| TASK INSTRUCTIONS |
Your answer is every line of the material below in which the string "notification" occurs.

| DATA SECTION |
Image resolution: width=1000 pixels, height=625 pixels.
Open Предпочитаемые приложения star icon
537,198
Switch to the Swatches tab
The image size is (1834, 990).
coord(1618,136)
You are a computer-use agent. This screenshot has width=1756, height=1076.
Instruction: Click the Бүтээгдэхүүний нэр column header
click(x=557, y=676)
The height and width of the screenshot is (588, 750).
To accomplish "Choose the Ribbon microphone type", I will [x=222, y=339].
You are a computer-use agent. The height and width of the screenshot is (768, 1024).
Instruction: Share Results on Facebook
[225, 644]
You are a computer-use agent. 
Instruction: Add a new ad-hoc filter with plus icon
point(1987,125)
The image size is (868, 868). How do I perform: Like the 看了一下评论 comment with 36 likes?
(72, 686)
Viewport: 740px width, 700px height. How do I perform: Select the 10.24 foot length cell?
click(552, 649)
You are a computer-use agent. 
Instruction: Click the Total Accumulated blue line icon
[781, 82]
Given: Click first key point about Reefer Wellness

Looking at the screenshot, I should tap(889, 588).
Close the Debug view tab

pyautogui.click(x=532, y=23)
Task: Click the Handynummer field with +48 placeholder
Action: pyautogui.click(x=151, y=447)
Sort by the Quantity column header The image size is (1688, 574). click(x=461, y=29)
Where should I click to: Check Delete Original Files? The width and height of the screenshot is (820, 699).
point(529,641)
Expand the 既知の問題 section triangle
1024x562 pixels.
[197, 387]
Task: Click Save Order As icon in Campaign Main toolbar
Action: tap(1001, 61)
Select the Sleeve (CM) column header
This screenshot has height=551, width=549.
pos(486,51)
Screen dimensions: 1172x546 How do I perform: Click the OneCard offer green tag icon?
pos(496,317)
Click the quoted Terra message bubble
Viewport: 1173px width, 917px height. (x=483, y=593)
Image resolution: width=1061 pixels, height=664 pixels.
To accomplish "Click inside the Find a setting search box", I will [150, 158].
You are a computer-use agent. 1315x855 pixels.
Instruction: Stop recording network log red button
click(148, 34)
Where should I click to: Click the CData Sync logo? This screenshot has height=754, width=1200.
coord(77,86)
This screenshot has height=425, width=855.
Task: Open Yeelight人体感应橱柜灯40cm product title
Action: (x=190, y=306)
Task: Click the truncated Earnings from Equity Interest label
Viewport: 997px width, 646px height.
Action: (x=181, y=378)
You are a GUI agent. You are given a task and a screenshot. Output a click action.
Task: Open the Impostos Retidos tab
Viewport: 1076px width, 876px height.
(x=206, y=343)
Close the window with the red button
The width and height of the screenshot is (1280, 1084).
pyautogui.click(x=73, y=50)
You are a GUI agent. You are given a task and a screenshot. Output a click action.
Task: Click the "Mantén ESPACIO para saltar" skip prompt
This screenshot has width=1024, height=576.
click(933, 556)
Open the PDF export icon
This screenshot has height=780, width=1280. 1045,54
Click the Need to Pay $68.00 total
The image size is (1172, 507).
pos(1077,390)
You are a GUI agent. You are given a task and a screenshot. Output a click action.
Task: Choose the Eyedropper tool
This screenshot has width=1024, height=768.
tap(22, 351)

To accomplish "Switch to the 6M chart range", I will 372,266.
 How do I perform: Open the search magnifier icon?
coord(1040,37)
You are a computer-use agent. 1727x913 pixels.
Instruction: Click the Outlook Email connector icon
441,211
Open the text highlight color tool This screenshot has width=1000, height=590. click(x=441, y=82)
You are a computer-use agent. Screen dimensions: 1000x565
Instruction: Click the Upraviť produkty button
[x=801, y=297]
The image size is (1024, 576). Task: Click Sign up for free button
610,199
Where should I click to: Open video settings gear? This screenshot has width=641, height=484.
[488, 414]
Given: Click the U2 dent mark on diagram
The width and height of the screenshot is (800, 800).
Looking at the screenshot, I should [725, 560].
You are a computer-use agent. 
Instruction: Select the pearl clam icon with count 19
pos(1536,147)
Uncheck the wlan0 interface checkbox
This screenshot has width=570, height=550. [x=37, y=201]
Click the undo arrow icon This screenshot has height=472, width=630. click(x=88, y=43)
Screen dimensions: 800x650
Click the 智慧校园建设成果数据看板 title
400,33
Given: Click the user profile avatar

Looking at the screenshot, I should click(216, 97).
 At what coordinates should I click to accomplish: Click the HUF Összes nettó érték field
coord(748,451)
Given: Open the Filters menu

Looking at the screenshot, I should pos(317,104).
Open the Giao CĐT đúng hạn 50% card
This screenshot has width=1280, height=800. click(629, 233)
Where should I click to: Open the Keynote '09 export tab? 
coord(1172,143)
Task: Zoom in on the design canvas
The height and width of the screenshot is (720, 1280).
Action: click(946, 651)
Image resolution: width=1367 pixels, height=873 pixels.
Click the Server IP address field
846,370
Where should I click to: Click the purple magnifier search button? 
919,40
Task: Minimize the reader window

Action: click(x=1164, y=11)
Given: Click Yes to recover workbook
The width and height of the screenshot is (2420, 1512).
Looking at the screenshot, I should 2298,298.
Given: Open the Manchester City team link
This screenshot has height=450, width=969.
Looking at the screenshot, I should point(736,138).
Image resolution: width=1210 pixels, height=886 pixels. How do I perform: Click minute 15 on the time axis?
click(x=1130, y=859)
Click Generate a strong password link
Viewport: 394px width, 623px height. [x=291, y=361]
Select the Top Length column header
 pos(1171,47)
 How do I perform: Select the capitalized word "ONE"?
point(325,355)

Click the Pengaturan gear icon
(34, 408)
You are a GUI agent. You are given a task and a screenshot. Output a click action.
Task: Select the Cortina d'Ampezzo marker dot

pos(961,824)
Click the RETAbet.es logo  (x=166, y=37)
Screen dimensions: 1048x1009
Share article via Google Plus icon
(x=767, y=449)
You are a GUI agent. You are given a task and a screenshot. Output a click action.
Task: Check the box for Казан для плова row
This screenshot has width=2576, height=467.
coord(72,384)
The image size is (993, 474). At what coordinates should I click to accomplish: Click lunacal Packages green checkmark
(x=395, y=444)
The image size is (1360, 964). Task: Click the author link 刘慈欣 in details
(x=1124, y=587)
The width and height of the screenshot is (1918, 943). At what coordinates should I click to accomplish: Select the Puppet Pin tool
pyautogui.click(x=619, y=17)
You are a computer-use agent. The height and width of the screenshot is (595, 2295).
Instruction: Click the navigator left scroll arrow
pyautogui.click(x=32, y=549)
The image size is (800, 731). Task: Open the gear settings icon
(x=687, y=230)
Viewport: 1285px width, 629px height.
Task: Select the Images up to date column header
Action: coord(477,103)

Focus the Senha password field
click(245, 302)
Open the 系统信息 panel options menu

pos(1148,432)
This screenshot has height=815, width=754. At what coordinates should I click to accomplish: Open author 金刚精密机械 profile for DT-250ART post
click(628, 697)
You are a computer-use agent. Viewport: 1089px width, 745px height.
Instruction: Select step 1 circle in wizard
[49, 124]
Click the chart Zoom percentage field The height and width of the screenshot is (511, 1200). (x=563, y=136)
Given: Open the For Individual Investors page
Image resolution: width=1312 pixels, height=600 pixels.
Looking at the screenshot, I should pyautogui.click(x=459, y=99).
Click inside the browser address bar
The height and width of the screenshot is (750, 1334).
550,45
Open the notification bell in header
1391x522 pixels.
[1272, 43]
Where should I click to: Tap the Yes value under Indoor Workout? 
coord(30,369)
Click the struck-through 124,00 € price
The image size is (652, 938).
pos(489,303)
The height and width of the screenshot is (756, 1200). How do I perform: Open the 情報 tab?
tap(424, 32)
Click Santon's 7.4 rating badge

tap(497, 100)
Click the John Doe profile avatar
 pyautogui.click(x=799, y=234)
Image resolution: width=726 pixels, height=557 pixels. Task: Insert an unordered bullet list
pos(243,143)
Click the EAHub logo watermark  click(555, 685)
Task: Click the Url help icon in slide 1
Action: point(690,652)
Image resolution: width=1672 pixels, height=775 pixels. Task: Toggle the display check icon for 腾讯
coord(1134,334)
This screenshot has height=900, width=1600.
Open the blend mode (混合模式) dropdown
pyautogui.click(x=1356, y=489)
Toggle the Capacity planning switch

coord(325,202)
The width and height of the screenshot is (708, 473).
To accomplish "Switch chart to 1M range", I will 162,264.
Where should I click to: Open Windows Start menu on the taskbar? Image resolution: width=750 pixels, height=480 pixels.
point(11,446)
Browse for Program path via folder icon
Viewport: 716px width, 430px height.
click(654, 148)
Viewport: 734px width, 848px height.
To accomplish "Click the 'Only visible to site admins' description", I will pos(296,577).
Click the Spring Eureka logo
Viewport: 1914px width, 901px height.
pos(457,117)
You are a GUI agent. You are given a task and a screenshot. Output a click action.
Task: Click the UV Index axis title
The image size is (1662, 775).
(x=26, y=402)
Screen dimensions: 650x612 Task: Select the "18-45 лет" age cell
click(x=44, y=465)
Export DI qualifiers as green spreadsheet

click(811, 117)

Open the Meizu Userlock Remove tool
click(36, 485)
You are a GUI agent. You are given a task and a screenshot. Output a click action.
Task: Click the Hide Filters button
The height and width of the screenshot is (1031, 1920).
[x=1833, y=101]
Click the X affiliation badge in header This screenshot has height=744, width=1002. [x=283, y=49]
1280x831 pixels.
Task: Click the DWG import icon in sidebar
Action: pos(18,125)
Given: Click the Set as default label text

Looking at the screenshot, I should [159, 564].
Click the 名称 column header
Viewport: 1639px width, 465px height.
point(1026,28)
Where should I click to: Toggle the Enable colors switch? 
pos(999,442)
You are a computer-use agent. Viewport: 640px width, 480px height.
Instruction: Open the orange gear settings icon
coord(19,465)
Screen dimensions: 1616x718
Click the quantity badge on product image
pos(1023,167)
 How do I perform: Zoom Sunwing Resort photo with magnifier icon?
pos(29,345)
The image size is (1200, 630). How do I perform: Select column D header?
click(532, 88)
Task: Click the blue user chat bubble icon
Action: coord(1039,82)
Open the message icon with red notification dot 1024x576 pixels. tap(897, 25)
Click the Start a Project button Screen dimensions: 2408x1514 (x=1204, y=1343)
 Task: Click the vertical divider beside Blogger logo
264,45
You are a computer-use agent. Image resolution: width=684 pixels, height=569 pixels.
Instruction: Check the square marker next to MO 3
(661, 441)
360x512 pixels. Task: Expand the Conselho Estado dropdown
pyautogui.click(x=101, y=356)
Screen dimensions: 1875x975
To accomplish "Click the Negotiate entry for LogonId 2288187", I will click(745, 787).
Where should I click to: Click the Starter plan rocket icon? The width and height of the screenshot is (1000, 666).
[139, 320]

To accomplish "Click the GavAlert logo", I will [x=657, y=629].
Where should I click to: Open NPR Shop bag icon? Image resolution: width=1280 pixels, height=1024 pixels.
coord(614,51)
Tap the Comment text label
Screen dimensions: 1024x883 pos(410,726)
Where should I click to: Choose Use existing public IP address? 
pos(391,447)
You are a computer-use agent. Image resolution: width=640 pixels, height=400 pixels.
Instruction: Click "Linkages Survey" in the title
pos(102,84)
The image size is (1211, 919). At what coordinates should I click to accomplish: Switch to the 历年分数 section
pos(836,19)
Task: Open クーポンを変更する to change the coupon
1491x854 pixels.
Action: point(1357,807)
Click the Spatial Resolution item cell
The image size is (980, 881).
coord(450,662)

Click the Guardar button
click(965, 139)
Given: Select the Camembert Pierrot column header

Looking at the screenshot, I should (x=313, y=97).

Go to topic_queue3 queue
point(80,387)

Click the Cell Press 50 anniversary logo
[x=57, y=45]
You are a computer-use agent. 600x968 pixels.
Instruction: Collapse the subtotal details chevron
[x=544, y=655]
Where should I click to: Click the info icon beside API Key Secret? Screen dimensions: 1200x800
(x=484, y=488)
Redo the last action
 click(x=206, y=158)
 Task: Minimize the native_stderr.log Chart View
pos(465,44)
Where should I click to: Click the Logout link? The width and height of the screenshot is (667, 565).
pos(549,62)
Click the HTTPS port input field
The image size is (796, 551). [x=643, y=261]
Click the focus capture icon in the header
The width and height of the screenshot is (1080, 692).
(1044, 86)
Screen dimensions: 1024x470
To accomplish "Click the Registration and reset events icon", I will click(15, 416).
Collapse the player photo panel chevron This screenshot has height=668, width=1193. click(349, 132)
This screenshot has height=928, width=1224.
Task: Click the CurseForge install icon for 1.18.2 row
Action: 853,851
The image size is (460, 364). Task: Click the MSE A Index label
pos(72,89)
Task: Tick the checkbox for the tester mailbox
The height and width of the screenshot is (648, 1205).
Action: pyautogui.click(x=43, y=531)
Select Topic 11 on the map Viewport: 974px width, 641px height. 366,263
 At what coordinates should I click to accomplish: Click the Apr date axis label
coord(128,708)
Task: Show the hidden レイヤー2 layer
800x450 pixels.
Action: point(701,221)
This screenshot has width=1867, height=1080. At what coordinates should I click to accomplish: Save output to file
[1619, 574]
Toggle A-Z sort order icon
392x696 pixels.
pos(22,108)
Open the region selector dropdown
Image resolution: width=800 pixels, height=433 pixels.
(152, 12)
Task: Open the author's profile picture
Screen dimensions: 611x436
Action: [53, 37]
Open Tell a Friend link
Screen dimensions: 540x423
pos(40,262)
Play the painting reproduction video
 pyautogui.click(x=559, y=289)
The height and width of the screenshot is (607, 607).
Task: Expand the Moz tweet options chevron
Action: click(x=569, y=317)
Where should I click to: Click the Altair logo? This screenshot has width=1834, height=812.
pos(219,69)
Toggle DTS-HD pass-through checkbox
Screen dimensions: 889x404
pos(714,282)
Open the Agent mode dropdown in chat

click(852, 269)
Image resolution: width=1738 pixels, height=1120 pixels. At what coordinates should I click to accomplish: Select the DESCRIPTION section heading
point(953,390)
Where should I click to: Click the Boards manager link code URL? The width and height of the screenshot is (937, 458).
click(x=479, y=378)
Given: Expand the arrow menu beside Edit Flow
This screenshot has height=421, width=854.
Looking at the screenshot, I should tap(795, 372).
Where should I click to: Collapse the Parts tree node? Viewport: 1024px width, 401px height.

| FINISHED TASK |
Open the notification bell in header
Open the message icon with red notification dot 1024x576 pixels. tap(897, 25)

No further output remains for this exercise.